Friday, March 11, 2011

“Kami Selamat karena Tak Terjebak Panik”

1826078620X310 Kami Selamat karena Tak Terjebak Panik AFP PHOTO/JIJI PRESS Warga Jepang di Kota Sendai, Fukushima berkumpul di taman setelah gempa berkekuatan 8,9 mengguncang Jepang, Jumat (11/3/2011). Mereka mengenakan pelindung kepala untuk mengamankan diri.

KOMPAS.com – Meski berjarak 500 kilometer dari pusat gempa, ketakutan luar biasa dirasakan sejumlah warga negara Indonesia yang berada di Hamamatsu, Perfectur Shizuoka, Jepang. Namun, mereka tetap selamat karena percaya pada sistem evakuasi dan tak terjebak kepanikan.

"Lima menit pertama saat gempa sampai pukul 15.18 waktu Jepang atau 13.18 WIB adalah saat paling menakutkan. Saat itu, kami sedang dalam kondisi bekerja, lalu diinstruksikan berlindung di bawah meja," kata Bastian Widyantoro (31), WNI yang bekerja di perusahaan swasta kepada Kompas.com, Jumat (11/3/2011) malam.

Widyantoro menceritakan, sekitar satu menit berada di bawah meja, benda-benda berjatuhan, dan gempa tak berhenti juga sampai sekitar setengah jam. "Setelah gempanya tidak terlalu mengguncang, instruktur menyuruh kami untuk segera keluar ruangan menuju tempat evakuasi," ujarnya.

Di tempat evakuasi, tutur Widyantoro, tiap divisi kemudian didata siapa yang belum ada atau sudah lengkap. Ketika keadaan sudah membaik, seluruh karyawan masuk ke dalam ruangan kembali. "Untungnya semua selamat, tapi kebanyakan karyawan juga ketakutan termasuk orang Jepang. Menurut mereka gempa kali ini adalah yang terhebat," ceritanya.

Hal yang perlu diacungi jempol dari orang Jepang saat terjadi gempa adalah sikap tidak panik.

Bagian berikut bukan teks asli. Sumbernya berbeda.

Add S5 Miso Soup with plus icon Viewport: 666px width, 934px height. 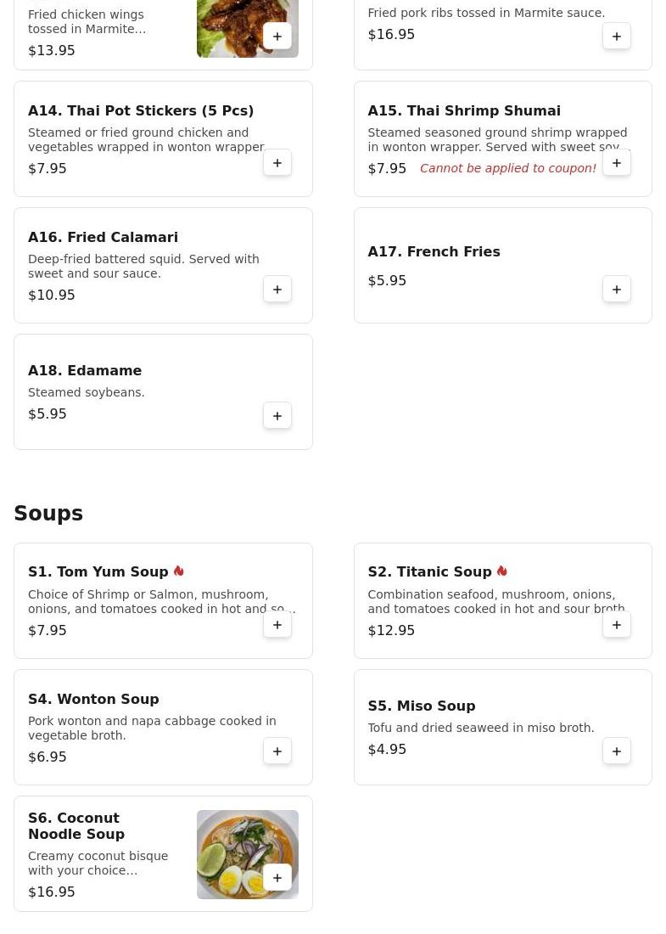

Umumnya, kepanikan seseorang saat gempa seperti spontan berlari keluar ruangan atau cepat-cepat menuruni tangga malahan menyebabkan dirinya celaka. "Hebatnya mereka tidak histeris. Rata-rata mereka sudah terlatih. Sementara kami, karena tak segera disuruh keluar terlihat lebih panik saat gempa berlangsung. Namun, kami tetap bertahan menunggu instruksi untuk evakuasi, dan kami selamat," paparnya.

Senada dengan cerita Widyantoro, Oktavia Pambudi (29), WNI yang juga bekerja di Hamamatsu tetap bertahan di bawah meja dan menunggu peringatan untuk evakuasi. "Ya takut, pusing, gemeteran di bawah meja. Tapi saya percaya sama sistem evakuasi dan bangunan di Jepang memang dirancang tahan gempa," ujarnya.

Putri (23), seorang Warga Negara Indonesia yang bekerja di Saitama, Misato, Jepang, kepada Kompas.com menuturkan betapa terlatihnya orang Jepang menghadapi gempa. "Waktu awal-awal gempa, orang-orang Jepang itu terlihat tenang. Malahan dalam kondisi gempa yang guncangannya belum kencang ada yang mau ngehidupin televisi," ceritanya.

Saat ini, ujar Putri, guncangan gempa-gempa susulan masih dirasakan warga. Suasana masih kacau lantaran kemacetan lalu lintas di semua ruas jalan. Mereka masih meningkatkan waspada dan tak panik.